- _WORK TO BE COMPLETED_: In the material below, find the line containing "[S'inscrire] (892, 1508)" and the line containing "[Close] (351, 1808)", then reproduce exactly both of them and every line between, and nothing else.
===
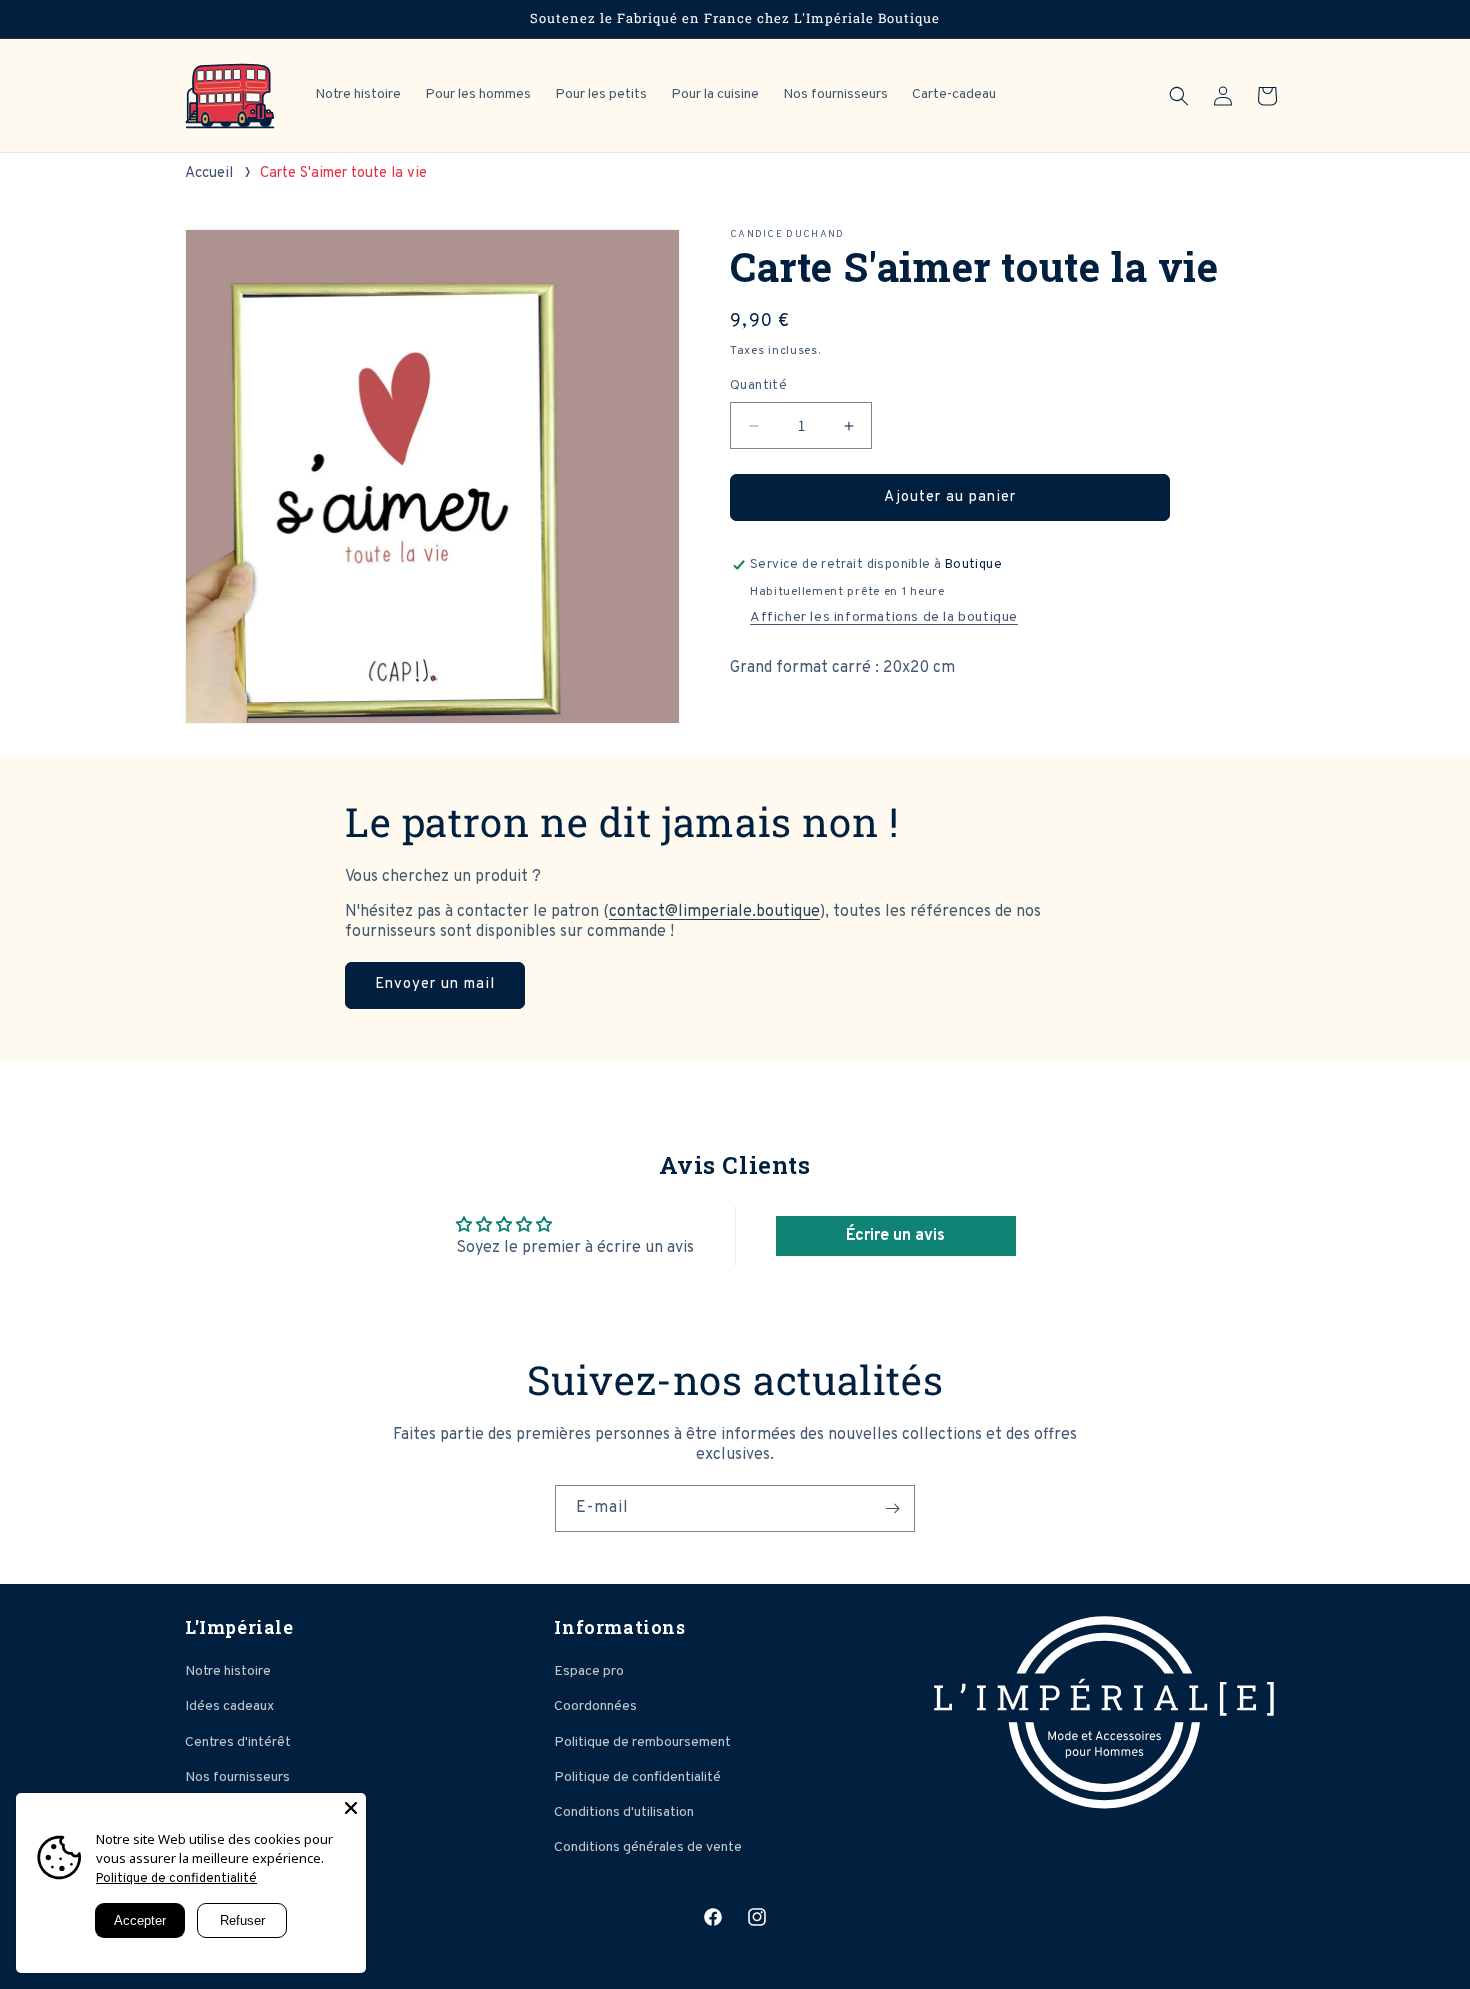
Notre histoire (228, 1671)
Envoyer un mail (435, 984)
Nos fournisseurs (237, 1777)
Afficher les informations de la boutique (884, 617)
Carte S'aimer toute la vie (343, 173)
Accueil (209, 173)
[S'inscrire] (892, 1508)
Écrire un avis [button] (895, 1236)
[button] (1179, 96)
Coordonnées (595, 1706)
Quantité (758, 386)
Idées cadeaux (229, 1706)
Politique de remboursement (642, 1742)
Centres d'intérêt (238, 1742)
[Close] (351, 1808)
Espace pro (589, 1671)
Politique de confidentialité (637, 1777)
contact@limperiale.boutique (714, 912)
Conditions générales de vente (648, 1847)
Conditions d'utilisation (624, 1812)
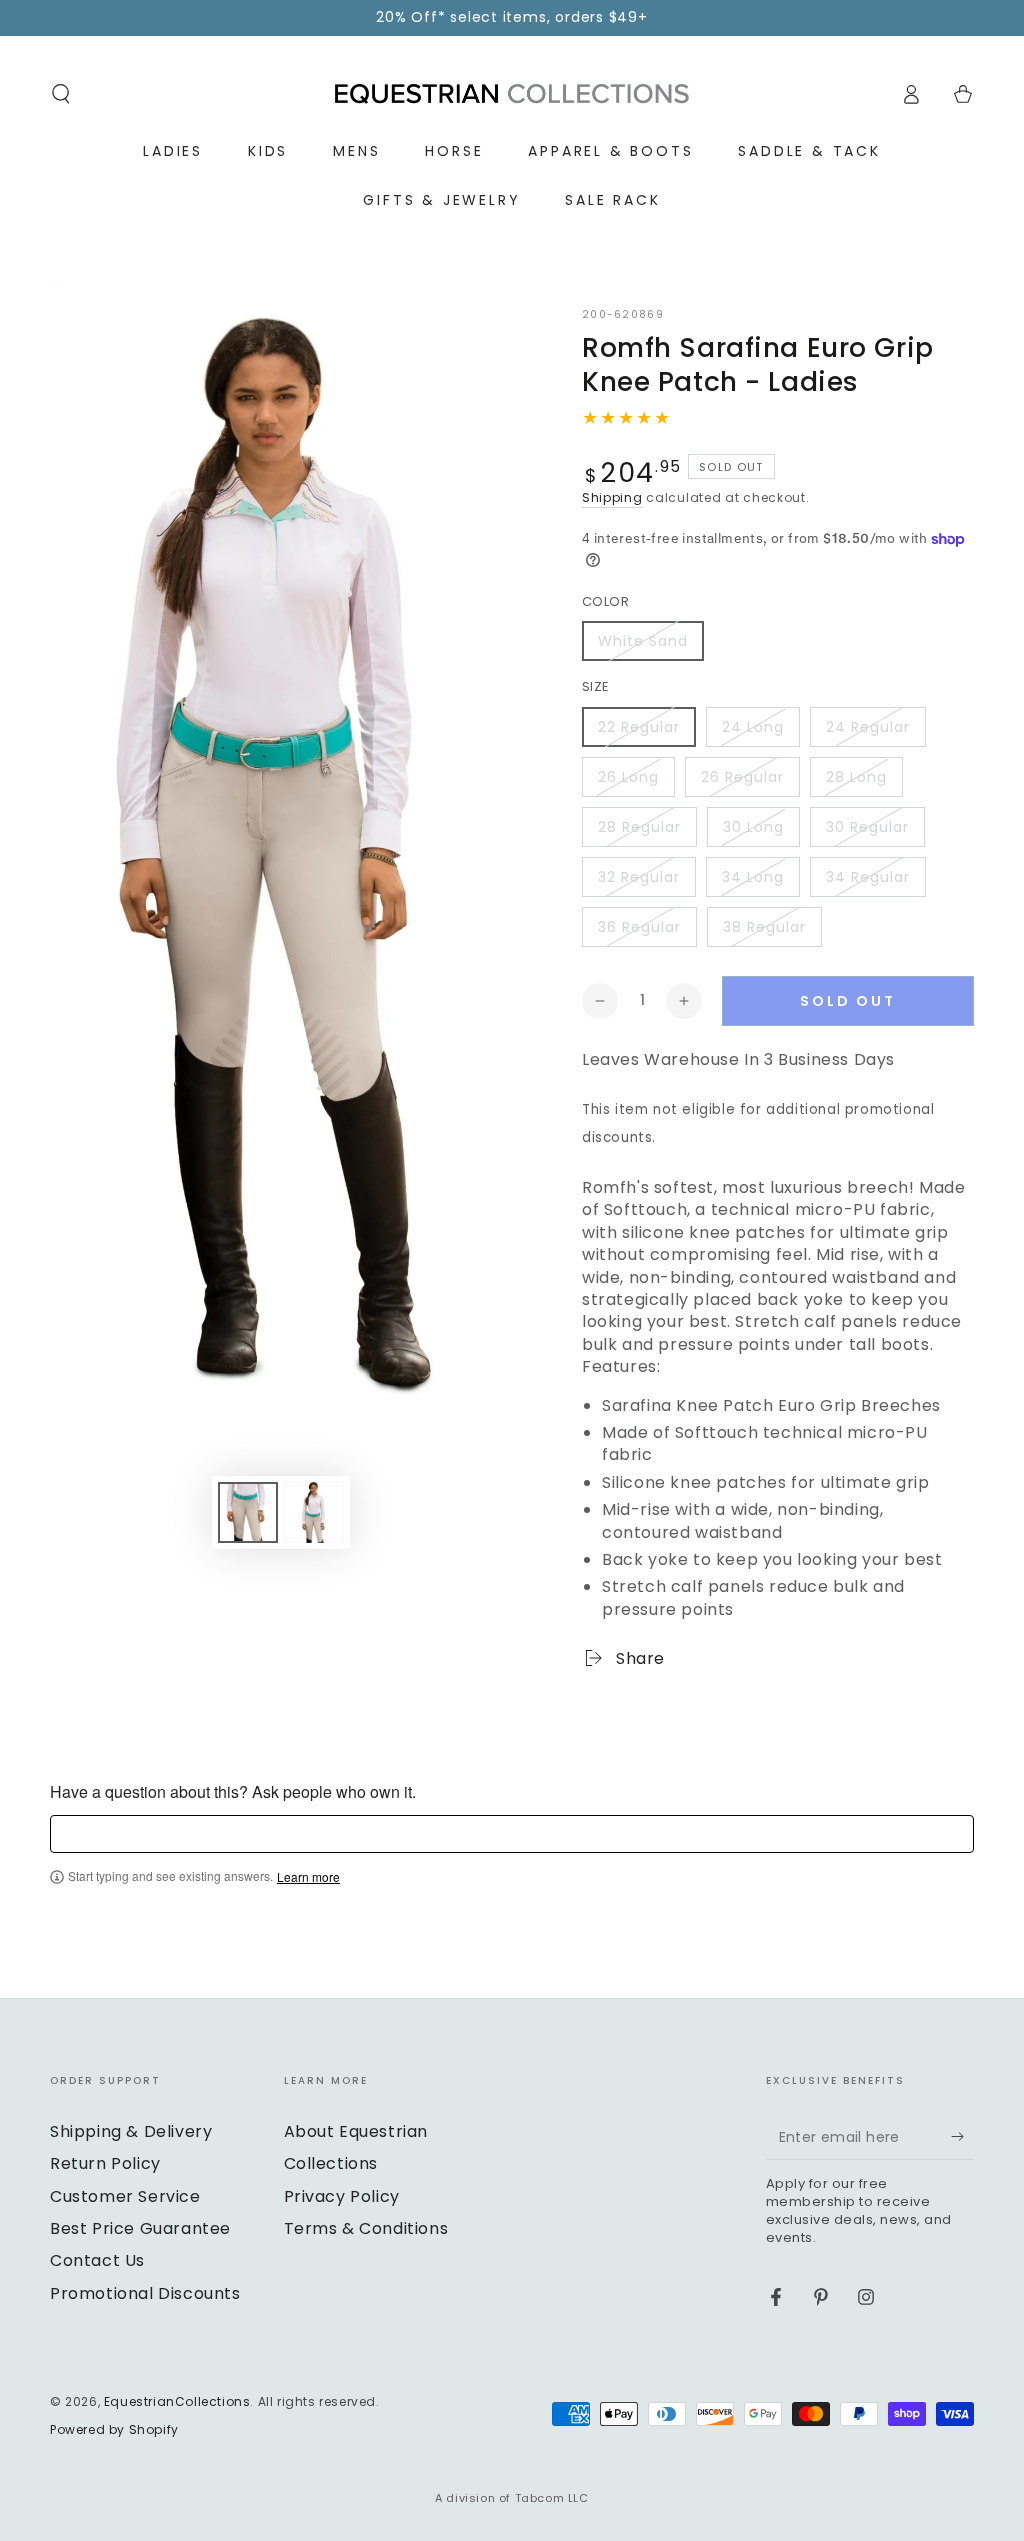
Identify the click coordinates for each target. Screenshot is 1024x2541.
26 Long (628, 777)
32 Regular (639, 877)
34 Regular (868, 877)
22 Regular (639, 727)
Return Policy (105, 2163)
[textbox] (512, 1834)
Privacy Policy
===
- _RESPONSE_:
[S'inscrire] (892, 1508)
Écrire un avis [button] (895, 1236)
[button] (1179, 96)
Coordonnées (595, 1706)
Quantité (758, 386)
Idées cadeaux (229, 1706)
Politique de remboursement (642, 1742)
Centres d'intérêt (238, 1742)
[Close] (351, 1808)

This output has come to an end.